再開されたなでしこリーグでは、個々の選手の状態に注意を払った。やはり、コロナ禍で体調をキープするのは困難で「身体が大きくなった」「強くなってきた」と感じさせる選手がいる一方で、コンディションが落ちてしまっている選手もいた。勝って加速し、躓くと再上昇できない、チーム状況と勝負の難しさを外から観察し、「やっぱり、チームは生き物だ」と感じた。
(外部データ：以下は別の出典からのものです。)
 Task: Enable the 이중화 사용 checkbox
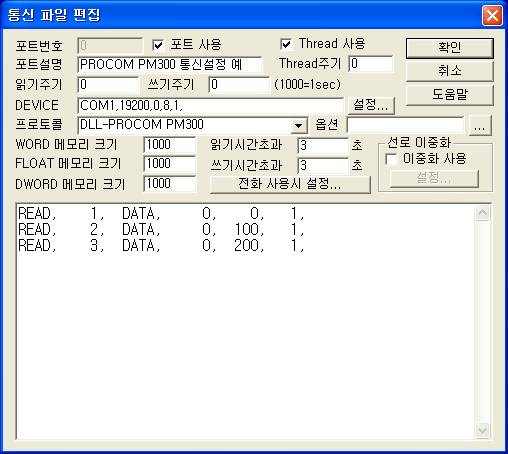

 そして、昨夏から今春までの候補だけでチームを固めるのではなく、調子のいい選手をピックアップし、短い期間でもチームが作れるプランに取り組んでいる。10月のキャンプでは、久しぶりでもあり、クロスからの攻防などをチェックしながら、コンセプトを確認した。なでしこリーグで好調なクラブから選考された選手が多かったが、単に「勝っているチームの選手」を選んだわけではない。むしろ、逆境下で発揮する底力に注目する。

「強いチームでいいパフォーマンスをするのは普通。チームの調子が良ければ、選手自身の調子も勝手に良くなるものです。そうではなくて、勝てない中で何ができるのか。チーム状態が落ちているときに、どうやって自分とチームを立て直していけるか。そこに代表選手としてのパフォーマンスを見ていますし、そこが選手としての真価を問われるところではないかと思います」(高倉監督)

 女子W杯不出場組では、レギュラー復帰後、チーム成績を劇的に向上させたジェフユナイテッド市原・千葉レディースの山根恵里奈や、開幕2戦連続で虎の子の1点を挙げ、ここまで8勝のうち7戦でゴールを挙げた田中美南らが選出されている。ただし、個々の選手の特徴は生かしながらも、チームとして目指す方向性を変えるつもりはない。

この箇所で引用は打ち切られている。